Partial Differential Equations: Part II

Department of Mathematics

University of Southern California

1042 W. 36th Place

DRB-155

Los Angeles, CA 90089-1113

Program in Applied Mathematics

Campus Box 526

University of Colorado at Boulder

Boulder, CO 80309-0526

This paper develops a least-squares functional that arises from recasting
general second-order uniformly elliptic partial differential equations in n =
2 or 3 dimensions as a system of first-order equations. In part I [11] a
similar functional was developed and shown to be elliptic in the
H(div)xH^{1} norm and to yield optimal convergence for finite element
subspaces of H(div)xH^{1}. In this paper the functional is modified
by adding a compatible constraint and imposing additional boundary conditions
on the first-order system.

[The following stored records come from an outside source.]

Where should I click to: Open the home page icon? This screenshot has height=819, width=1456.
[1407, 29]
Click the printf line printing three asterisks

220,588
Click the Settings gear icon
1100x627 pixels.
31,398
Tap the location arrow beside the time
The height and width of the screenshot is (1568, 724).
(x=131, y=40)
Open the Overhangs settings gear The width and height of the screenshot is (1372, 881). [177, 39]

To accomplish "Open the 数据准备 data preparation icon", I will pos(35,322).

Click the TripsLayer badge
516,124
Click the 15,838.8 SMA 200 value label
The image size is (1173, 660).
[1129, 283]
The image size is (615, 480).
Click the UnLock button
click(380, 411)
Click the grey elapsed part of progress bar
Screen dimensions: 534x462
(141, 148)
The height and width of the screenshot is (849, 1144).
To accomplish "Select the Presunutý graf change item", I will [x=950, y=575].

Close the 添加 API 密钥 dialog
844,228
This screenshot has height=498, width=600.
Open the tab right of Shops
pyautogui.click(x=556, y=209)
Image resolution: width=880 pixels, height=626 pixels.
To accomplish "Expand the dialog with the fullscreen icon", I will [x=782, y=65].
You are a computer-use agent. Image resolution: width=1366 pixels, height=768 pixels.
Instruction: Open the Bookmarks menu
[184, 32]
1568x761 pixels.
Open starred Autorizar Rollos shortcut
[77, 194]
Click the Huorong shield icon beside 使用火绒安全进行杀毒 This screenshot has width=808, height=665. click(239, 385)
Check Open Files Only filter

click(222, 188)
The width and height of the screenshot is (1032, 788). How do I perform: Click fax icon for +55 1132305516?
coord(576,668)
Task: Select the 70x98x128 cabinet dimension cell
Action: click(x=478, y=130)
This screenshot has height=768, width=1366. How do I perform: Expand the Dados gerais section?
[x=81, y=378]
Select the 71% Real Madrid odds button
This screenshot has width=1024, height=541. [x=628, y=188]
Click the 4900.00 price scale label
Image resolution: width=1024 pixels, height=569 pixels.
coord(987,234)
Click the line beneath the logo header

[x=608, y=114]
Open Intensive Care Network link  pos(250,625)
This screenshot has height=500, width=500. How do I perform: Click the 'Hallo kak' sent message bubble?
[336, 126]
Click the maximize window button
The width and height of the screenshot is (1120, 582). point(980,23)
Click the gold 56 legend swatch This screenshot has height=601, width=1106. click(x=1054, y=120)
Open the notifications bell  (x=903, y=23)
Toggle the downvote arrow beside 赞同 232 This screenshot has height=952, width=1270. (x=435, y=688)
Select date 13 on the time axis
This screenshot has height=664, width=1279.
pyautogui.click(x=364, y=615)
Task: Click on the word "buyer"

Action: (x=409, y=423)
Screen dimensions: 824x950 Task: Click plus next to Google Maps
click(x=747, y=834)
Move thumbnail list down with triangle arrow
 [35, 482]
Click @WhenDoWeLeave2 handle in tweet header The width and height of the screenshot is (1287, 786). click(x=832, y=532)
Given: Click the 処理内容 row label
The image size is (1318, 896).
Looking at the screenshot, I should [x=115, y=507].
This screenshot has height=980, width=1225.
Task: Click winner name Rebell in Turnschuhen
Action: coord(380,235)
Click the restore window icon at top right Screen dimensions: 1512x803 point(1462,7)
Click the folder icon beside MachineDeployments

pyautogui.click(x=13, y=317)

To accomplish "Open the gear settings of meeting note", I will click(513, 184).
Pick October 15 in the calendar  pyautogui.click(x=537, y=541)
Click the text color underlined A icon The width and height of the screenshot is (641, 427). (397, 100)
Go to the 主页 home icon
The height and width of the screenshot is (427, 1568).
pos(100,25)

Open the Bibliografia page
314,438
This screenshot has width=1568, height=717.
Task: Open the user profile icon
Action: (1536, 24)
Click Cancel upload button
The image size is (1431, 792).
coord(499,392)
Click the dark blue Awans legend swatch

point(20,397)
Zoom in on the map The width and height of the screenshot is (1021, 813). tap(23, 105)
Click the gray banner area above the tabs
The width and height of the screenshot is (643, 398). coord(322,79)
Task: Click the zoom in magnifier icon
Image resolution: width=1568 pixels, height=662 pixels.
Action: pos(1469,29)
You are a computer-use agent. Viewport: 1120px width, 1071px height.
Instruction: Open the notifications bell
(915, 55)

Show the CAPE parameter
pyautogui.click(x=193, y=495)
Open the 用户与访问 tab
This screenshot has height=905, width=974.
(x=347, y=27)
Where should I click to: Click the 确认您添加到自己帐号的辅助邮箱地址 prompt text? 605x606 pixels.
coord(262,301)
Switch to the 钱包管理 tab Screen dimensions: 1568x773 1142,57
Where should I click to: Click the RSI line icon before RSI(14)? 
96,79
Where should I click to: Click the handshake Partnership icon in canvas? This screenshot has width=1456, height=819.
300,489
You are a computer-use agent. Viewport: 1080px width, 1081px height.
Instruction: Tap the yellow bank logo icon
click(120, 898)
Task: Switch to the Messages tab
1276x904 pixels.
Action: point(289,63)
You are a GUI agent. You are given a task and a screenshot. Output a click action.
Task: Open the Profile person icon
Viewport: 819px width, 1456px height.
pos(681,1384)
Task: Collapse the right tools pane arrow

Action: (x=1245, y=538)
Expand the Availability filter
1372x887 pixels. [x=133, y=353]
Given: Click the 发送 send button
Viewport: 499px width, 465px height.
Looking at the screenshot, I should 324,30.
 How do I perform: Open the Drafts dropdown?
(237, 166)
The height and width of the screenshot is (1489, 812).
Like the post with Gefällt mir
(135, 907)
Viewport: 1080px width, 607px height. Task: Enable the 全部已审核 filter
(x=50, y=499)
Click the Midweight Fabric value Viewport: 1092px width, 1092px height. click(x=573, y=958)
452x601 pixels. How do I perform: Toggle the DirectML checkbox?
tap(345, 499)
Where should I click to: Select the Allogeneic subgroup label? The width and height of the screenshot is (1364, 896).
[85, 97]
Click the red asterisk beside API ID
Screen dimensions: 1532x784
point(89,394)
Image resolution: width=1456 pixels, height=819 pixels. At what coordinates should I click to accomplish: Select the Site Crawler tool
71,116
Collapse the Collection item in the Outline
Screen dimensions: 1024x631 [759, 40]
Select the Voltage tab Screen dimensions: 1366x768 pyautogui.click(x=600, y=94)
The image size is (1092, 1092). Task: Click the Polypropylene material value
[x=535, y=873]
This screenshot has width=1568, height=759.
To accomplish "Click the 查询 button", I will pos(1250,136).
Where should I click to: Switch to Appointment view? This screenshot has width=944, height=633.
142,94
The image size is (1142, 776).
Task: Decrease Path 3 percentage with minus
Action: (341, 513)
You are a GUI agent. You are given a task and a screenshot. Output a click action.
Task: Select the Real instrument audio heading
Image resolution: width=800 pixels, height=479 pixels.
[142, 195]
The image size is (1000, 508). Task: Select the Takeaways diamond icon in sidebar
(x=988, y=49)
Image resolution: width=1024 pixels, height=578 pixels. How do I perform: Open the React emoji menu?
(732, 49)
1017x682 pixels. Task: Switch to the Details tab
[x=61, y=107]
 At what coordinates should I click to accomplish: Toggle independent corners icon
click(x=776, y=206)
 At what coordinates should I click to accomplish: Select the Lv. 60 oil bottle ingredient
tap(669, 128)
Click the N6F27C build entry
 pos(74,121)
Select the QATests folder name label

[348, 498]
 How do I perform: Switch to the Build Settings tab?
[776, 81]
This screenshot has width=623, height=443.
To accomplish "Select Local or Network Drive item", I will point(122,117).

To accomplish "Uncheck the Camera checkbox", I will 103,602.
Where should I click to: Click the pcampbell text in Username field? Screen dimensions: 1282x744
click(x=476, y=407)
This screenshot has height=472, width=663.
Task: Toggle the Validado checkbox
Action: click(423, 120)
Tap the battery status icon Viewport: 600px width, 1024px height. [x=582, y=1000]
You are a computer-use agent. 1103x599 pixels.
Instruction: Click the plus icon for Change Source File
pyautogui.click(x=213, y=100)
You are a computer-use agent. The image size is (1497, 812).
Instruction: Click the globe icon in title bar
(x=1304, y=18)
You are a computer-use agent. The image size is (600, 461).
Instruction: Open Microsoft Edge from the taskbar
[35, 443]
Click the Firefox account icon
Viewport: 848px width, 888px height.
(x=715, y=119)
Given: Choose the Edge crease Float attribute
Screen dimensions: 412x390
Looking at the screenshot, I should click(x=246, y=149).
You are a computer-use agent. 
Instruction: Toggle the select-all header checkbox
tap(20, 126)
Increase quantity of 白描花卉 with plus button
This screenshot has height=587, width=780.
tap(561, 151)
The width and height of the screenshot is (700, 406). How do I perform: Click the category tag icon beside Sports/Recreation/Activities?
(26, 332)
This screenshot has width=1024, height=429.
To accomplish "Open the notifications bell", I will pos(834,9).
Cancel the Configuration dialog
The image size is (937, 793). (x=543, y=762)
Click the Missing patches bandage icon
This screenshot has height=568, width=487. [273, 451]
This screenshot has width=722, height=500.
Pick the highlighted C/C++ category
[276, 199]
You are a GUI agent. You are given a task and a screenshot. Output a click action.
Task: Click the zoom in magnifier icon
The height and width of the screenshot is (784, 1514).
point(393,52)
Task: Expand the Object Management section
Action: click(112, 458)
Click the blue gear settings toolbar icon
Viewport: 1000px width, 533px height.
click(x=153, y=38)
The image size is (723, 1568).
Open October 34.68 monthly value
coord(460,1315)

The resulting functional is proved to be elliptic
in the (H^{1})^{n+1} norm. This immediately implies optimal
error estimates for finite element approximation by standard subspaces of
(H^{1})^{n+1}. Another direct consequence of this ellipticity
is that multiplicative and additive multigrid algorithms applied to the
resulting discrete functionals are optimally convergent. As an alternative to
perturbation based approaches, the least-squares approach developed here
applies directly to convection-diffusion-reaction equations in a unified way
and also admits a fast multigrid solver, historically a missing ingredient in
least-squares methodology.

Contributed April 24, 1995.